Caso Macchi, scontro sulla lettera. La mamma: "Anonimo, fatti avanti"

L’avvocato del teste misterioso: "Quello scritto è suo, non di Binda"

Paolina Bettoni, la madre di Lidia Macchi

Paolina Bettoni, la madre di Lidia Macchi

Varese, 18 ottobre 2017 - All'epoca era giovane universitario. Una persona che non conosceva Lidia Macchi. Completamente estraneo alla tragedia della sua fine. Sconosciuta all’avvocato Piergiorgio Vittorini quando si è presentata nel suo studio di penalista, a Brescia, per rivelargli, dopo un lungo tormento, che era sua, e non dell’uomo che oggi viene processato in Assise a Varese per l’omicidio di Lidia Macchi, la mano che aveva vergato «In morte di un’amica».

La prosa anonima recapitata alla famiglia il 10 gennaio 1987, cinque giorni dopo il delitto e poco prima dei funerali, non era la confessione dell’assassino, ma un componimento ispirato ai “Quartetti” di Eliot, che sarebbe dovuto entrare in florilegio in ricordo della vittima. L’avvocato Vittorini dialoga di tutto questo con i cronisti dopo la sua deposizione lampo. Davanti alla Corte, avvertito da una ordinanza che era sua facoltà di avvalersi in pieno del segreto professionale, oppure rinunciarvi in toto, ha deciso per la prima opzione ed è stato congedato. Prima di lasciare l’aula il professionista bresciano si è avvicinato alla madre di Lidia Macchi. Al suo saluto «Volevo dare conto della mia solidarietà», la risposta di Paolina Bettoni è stata: «Non è così che si dà la solidarietà». Stefano Binda, l’imputato, chiede di essere riportano in carcere «per un sentimento di disperazione». C’è un uomo che rimane nell’ombra. A questo fantasma, cosi come all’avvocato Vittorini, sono diretti gli appelli di mamma Paolina e del legale dei Macchi, Daniele Pizzi. Quest’ultimo si propone per confrontarsi con il collega e per acquisire, con ogni possibile riservatezza, sia il Dna dello sconosciuto (da comparare con quello rimasto sulla busta, che non è di Binda) sia suoi autografi per confrontarli con la grafia di «In morte di un’amica».

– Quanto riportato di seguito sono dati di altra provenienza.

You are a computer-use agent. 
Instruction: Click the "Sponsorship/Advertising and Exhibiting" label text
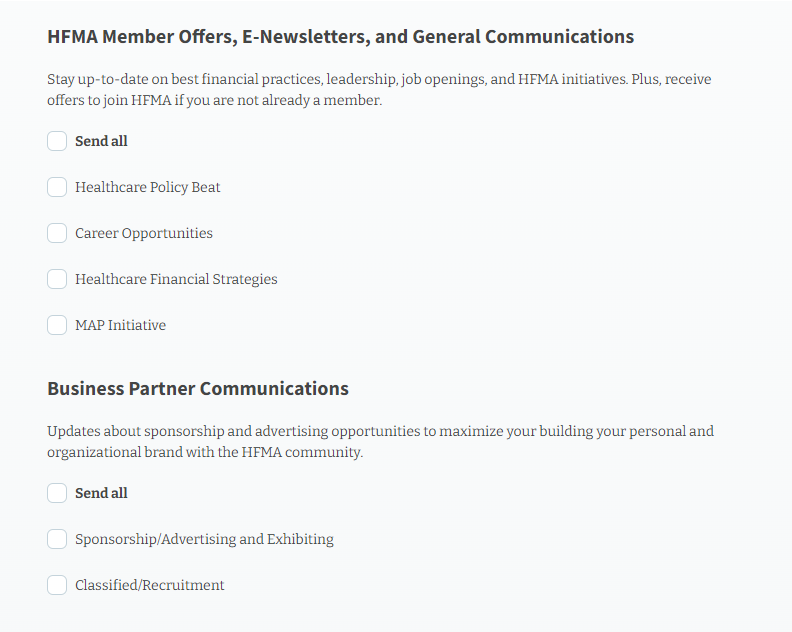pyautogui.click(x=204, y=539)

«Io mi auguro - sono le parole accorate della madre - che si metta una mano sulla coscienza e dica la verità. È inutile nascondersi. Così non aiuta nessuno». «A questo punto - dice Pizzi - ritengo sia fondamentale che la persona che si è rivolta all’avvocato Vittorini faccia un atto di coscienza, esca allo scoperto, dica di avere scritto questa lettera. Mi auguro che l’avvocato Vittorini, come la Corte gli ha dato facoltà di fare, entro la prossima udienza cambi idea e riveli tutto quello che deve rivelare. Qualora questo non avvenisse, mi farò dare incarico dalla famiglia Macchi di eseguire una indagine difensiva, anche in altro procedimento, grazie alla quale poter ascoltare quanto ha da dire l’avvocato Vittorini. In quella occasione l’avvocato Vittorini potrà anche consegnare campione anonimo di Dna da sottoporre a comparazione con quello della busta dove era contenuto lo scritto arrivato alla famiglia. Potrà anche consegnarmi, in forma anonima, diari o scritti dell’epoca vergati dal suo assistito, al fine di una comparazione grafologica. Noi vogliamo arrivare alla verità». Severo il commento del sostituto procuratore generale Gemma Gualdi, che acquisirà il video della intervista di Vittorini: «Mi dicono che l’avvocato abbia ritenuto opportuno rendere delle dichiarazioni fuori dall’aula. Mi dispiace perché i procedimenti si fanno nelle aule di giustizia e applicando le norme del codice, sia di procedura che di diritto sostanziale. A trent’anni da un delitto efferato e con un imputato in carcere, a maggior ragione se considerato innocente, un avvocato noto, del Foro di Brescia, doveva avvertire il dovere morale di riferire».